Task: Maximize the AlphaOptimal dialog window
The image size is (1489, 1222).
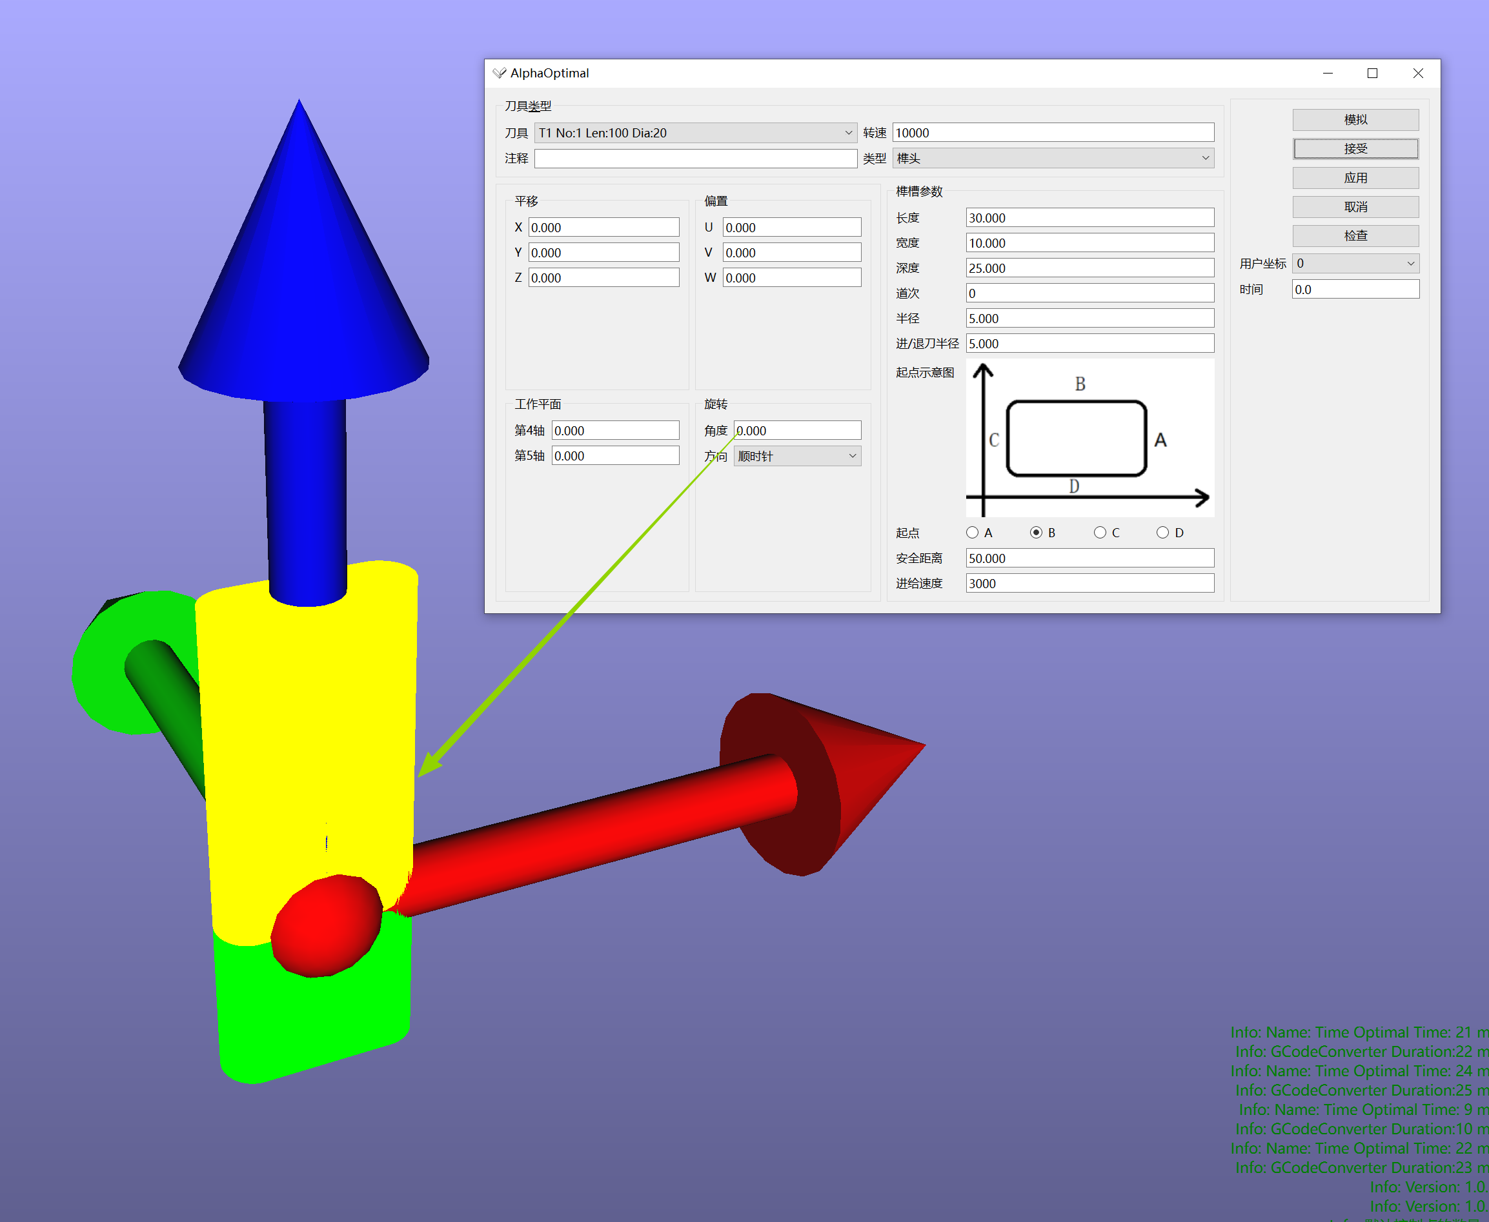Action: (1372, 73)
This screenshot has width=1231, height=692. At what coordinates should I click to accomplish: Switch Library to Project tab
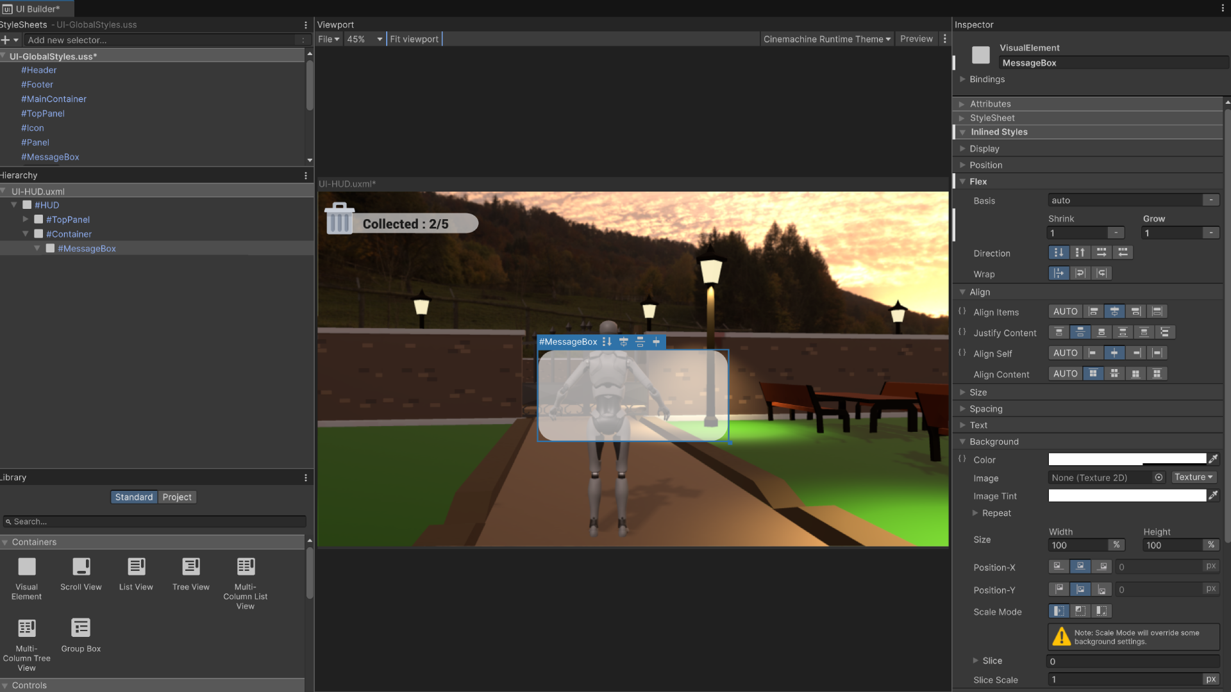177,497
--------------------------------
→ **DIRECTIONS FOR THIS TASK**
Could you copy out every record exactly, minus the pictures?

→ **PROBLEM SOLUTION**
Task: Maximize the AlphaOptimal dialog window
The image size is (1489, 1222).
Action: (1372, 73)
This screenshot has width=1231, height=692. At what coordinates should I click to accomplish: Switch Library to Project tab
177,497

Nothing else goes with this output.